[TASK INPUTS — start]

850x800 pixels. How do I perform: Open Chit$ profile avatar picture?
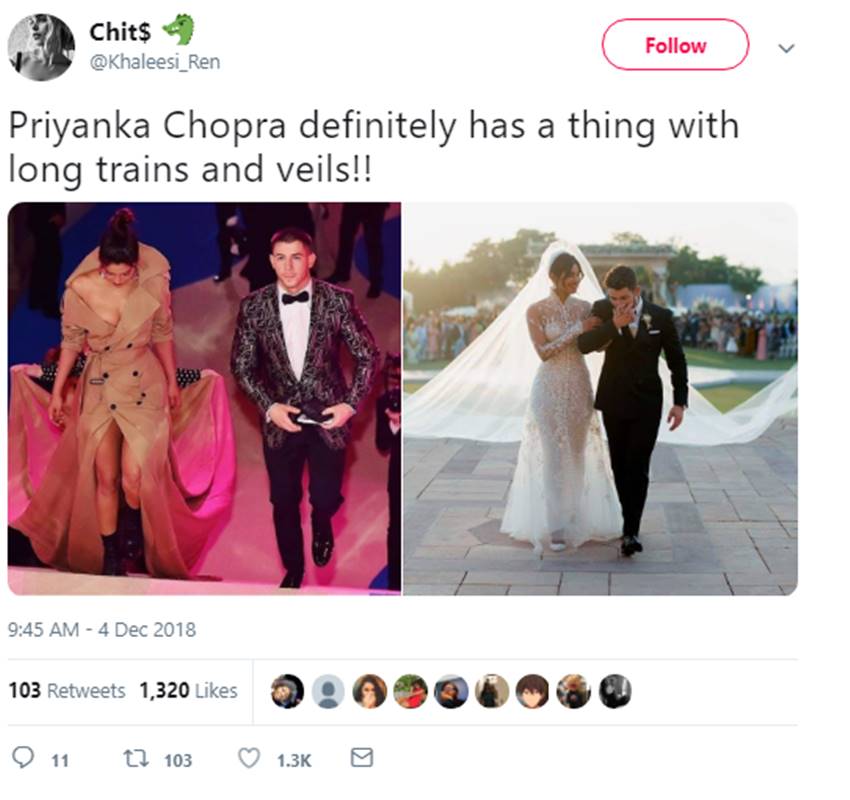click(x=41, y=47)
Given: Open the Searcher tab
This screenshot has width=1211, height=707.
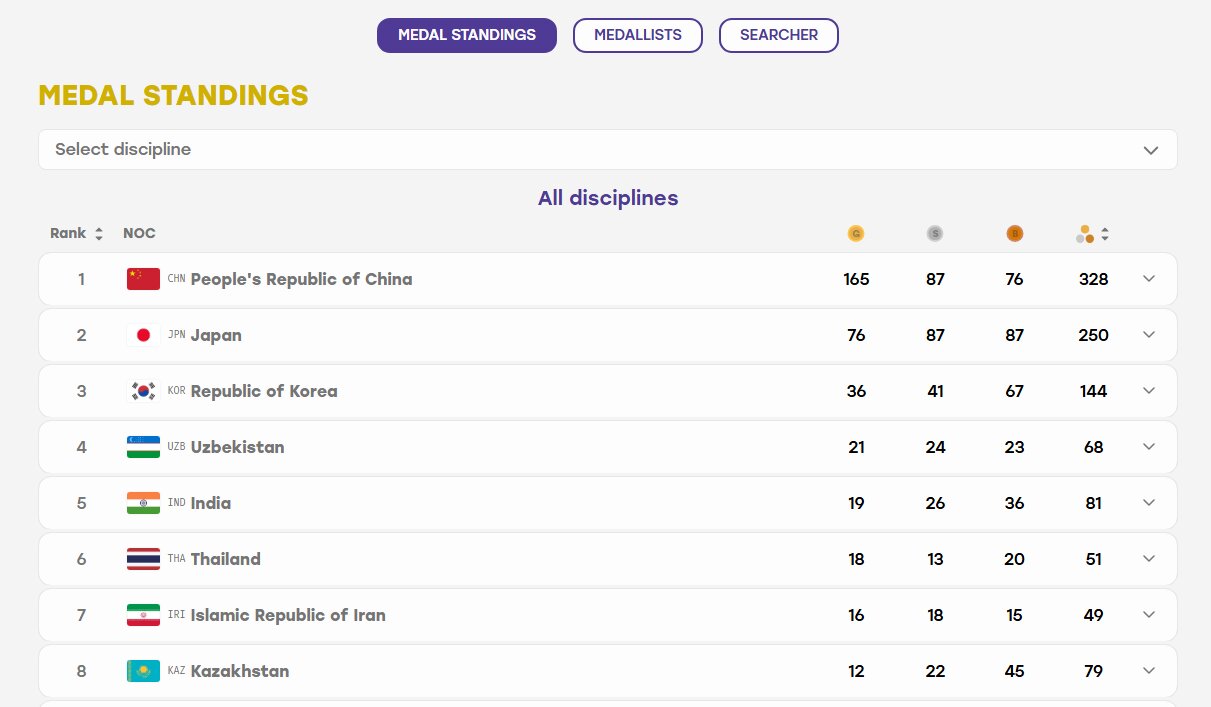Looking at the screenshot, I should pyautogui.click(x=779, y=35).
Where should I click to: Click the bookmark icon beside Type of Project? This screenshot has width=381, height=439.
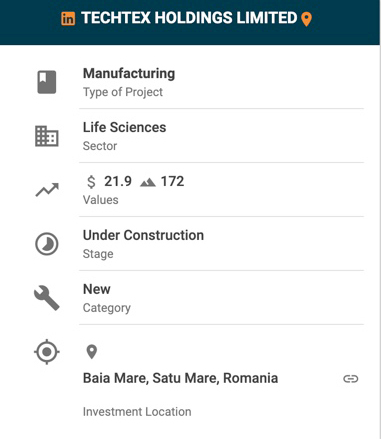tap(47, 82)
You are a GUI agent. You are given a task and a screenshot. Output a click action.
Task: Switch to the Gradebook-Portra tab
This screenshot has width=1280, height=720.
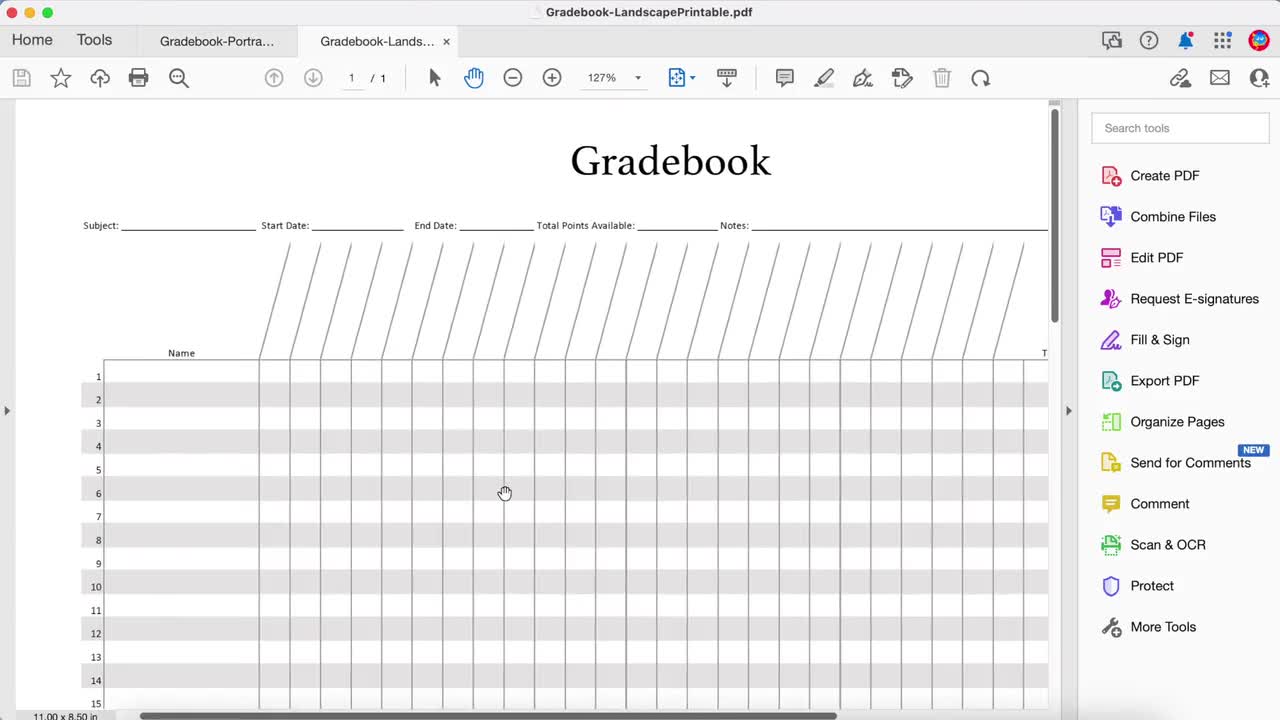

[TASK INPUTS — finish]

*EXERCISE AIM:*
Repeat the entries above exactly and skip the images.

*YOUR RESPONSE:*
850x800 pixels. How do I perform: Open Chit$ profile avatar picture?
click(x=41, y=47)
Given: Open the Searcher tab
This screenshot has width=1211, height=707.
Looking at the screenshot, I should pyautogui.click(x=779, y=35).
Where should I click to: Click the bookmark icon beside Type of Project? This screenshot has width=381, height=439.
tap(47, 82)
You are a GUI agent. You are given a task and a screenshot. Output a click action.
Task: Switch to the Gradebook-Portra tab
This screenshot has width=1280, height=720.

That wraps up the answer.